ArticleGeneral

At Fate's End Preview: Thunder Lotus Brings Family Drama to the Battlefield

Thunder Lotus combines Spiritfarer's emotional storytelling with action combat. Fight your siblings, collect their swords, and reconcile with your dysfunctional family.

L
Lena Park

March 17, 2026 · 4 min read

Share on Bluesky
L
ABOUT LENA PARK

Indie game enthusiast and pixel art admirer. I play everything so you don't have to — but you'll want to after reading my picks.

At Fate's End Preview: Thunder Lotus Brings Family Drama to the Battlefield

Shan twirls, her hair shifts from black to white, and a glowing blade manifests from her throat. It sounds like body horror, but it plays more like magical girl anime. That transformation is my first real moment with At Fate's End, and it tells me everything I need to know about Thunder Lotus: they are still making games that look and feel like nothing else.

Thunder Lotus Returns to Action

Most players know Thunder Lotus from Spiritfarer, their cozy 2020 management sim about ferrying souls to the afterlife. But the Montreal studio has always had action in their DNA. Jotun and Sundered came before, both built around precise combat and hand-drawn animation that frames every swing and dodge like a painting in motion. At Fate's End brings that combat focus back while keeping the emotional storytelling that made Spiritfarer resonate with so many players.

The premise is elegantly personal. You play as Shan, the youngest of the Hemlock clan of knights. Your mother has died and left you the title of Princess of Swords. The catch? To claim it, you need to collect the legendary blades held by your older siblings. Willing or not.

Your Skill Tree Is Your Family Tree

This is where the design gets clever. Each sibling you face grants you their tarot-associated abilities. Camilla, the brash eldest with an eyepatch and a mane of blonde hair, gives you The Chariot: a dash that covers the entire screen. Roman, a sultry older brother who pulls a whip dramatically from his spine (releasing demonic wings, naturally), gives you The Devil. Each card can also be reversed, unlocking an alternate ability. The Chariot reversed becomes Vehemence, granting a double jump.

Combat revolves around angles. Enemies have shields with gaps, sometimes fixed, sometimes rotating. You attack in any direction with the right stick, positioning yourself to hit those openings. A freeze-time mechanic lets you pause the action to assess the field or trigger special abilities. It feels strategic without overwhelming you.

Dialogue That Actually Matters

Here is what surprised me most. During the duel with Camilla, dialogue breaks appear between combat phases. Your choices matter mechanically. An empathetic response based on what you learned about her struggles as the family leader? She loses a health bar. A blunt dismissal? You take damage instead.

Before the fight, you explore the family estate in "black-hair mode" (no combat transformation). You talk to characters, observe the environment, and collect cards representing facts about your siblings. These slot into a character journal, building your understanding of each family member. The information you gather directly influences how the fights play out.

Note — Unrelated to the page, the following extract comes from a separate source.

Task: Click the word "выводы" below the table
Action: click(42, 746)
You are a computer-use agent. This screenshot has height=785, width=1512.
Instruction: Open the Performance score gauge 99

It ties narrative and gameplay together in a way that rewards paying attention. Camilla calls you "Muffin" and needles you about missing your mother's funeral. That layer of realistic sibling dynamics grounds the mythic premise. You are not just defeating warriors to collect swords. You are reconciling with a famous, talented, and deeply damaged family.

Hand-Drawn Animation That Justifies Every Death

Thunder Lotus has always excelled at 2D animation, but At Fate's End might be their best work yet. The way Shan picks herself up after dying, furtively looking side to side, made me care less about the retry. Every transformation sequence, every sibling's dramatic entrance, every monster attack is animated with the kind of detail that studios with ten times the budget rarely achieve.

Polygon called it "the best game at GDC 2026." Xbox Wire praised the blend of Spiritfarer's emotional writing with Thunder Lotus's action roots. After playing the demo, I understand why. The studio has combined everything they have learned from their previous games into something that feels distinctly new.

What We Know So Far

At Fate's End is coming to PlayStation 5, Xbox Series X|S, and PC in 2026. No specific release date has been announced yet, but the GDC demo suggests the game is far enough along that a reveal cannot be too far off. If you missed Spiritfarer, this might be the game that puts Thunder Lotus on your radar for good. If you loved Spiritfarer, this is the action-focused sibling story you did not know you needed.